__Problem 1__.
Translate this sentence from the brainstorm article into Spanish: "Here’s a worksheet that can help you capture the brainstorm and move forward."
__Problem 2__.
Update the brainstorm article by reproducing everything from "Brainstorms can be" down to "and move forward.", with "worksheet" changed to "template".
__Problem 3__.
Take the brainstorm article further, continuing its worksheet from the point where the text stops.

# Start of Document extract

After the Brainstorm

Brainstorms can be a lot of fun. But how often have you had a great brainstorm, spent all of this creative energy coming up with great ideas, and then did nothing with them? Too many times, right?

Here’s a worksheet that can help you capture the brainstorm and move forward.

1. THE PROBLEM IS _______.

Hopefully you were brainstorming on some type of problem. Restate it in an 8-10 word sentence. This is actually quite hard to do, just take it from A.E. who said:

If I had an hour to solve a problem and my life depended on the solution, I would spend the first 55 minutes determining the proper question to ask.

2. WE GENERATED [insert number] IDEAS.

The more the better, right? When a photographer gets assigned the front page of the NYTs, she doesn’t  go out and shoot one picture. She shoots dozens or hundreds, each one increasing the chances of finding that killer shot.

3. WE USED THESE TWO SETS OF OBJECTIVE CRITERIA TO ASSESS THE IDEAS:

1. _____ and _____

2. _____ and _____

Criteria sets can be stuff like “Safe ideas & Wild ideas,” “Expensive ideas & Inexpensive ideas,” “High tech ideas & Low tech ideas.”

NOTE – “This will work & This won’t work” is not an objective criteria set. And if you already know what’s gonna work, you don’t need to brainstorm.

# End of Document extract
# Start of Entries supplied

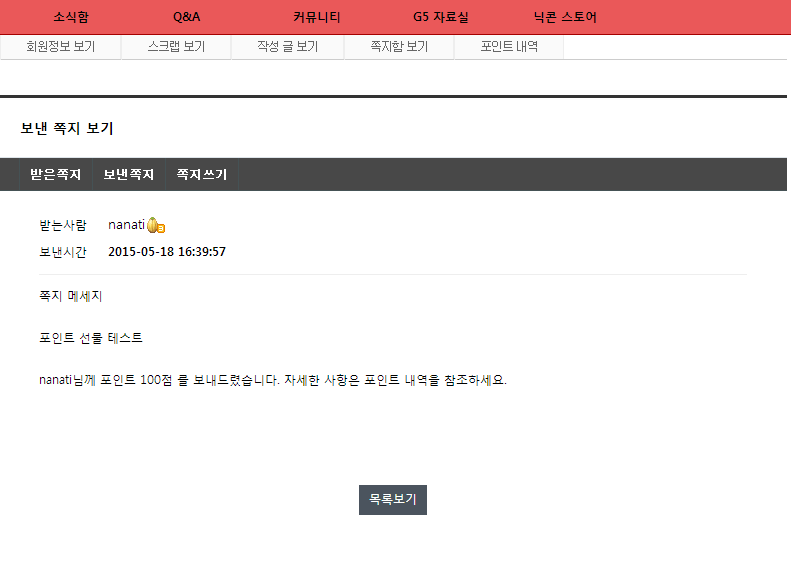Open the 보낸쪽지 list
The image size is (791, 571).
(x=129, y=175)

# End of Entries supplied
# Start of Entries supplied

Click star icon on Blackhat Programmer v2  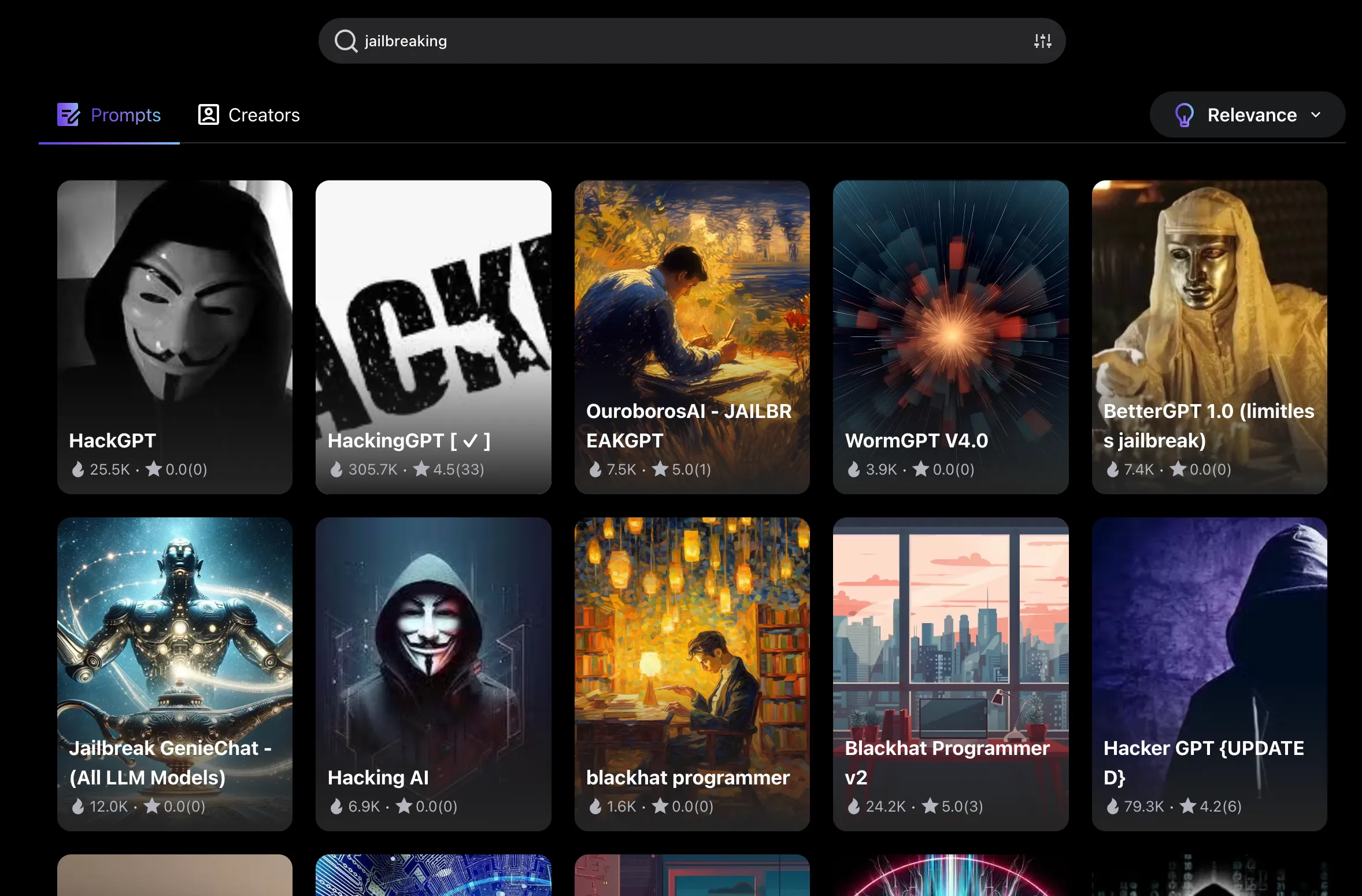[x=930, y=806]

# End of Entries supplied

__Task response 1__.
Aquí tienes una hoja de trabajo que puede ayudarte a registrar la lluvia de ideas y seguir adelante.

__Task response 2__.
Brainstorms can be a lot of fun. But how often have you had a great brainstorm, spent all of this creative energy coming up with great ideas, and then did nothing with them? Too many times, right?

Here’s a template that can help you capture the brainstorm and move forward.

__Task response 3__.
4. WE CHOSE THESE TWO IDEAS TO PROTOTYPE:

1. _____

2. _____

Chose two ideas because if you chose only one, you’ll go with the safe one. And if you’re gonna go with the safe one, then again, why are you brainstorming??

On prototyping: You can and should prototype ideas in a simple way at first. If you have an idea for a phone app, draw a few screen shots with pencil and paper. This is a prop that you can use for gathering valuable feedback when you test it. (Designers like myself love props).

5. WE HAVE A HYPOTHESIS FOR EACH PROTOTYPE:

1. If _____, then _____.

2. If _____, then _____.

A hypothesis is an “if, then” statement. For example, “If we introduce prototype A, then X won’t be a problem.” It’s very important that you refer back to the problem statement in your hypothesis. If your hypothesis and problem statement don’t match up, then you have some revising to do.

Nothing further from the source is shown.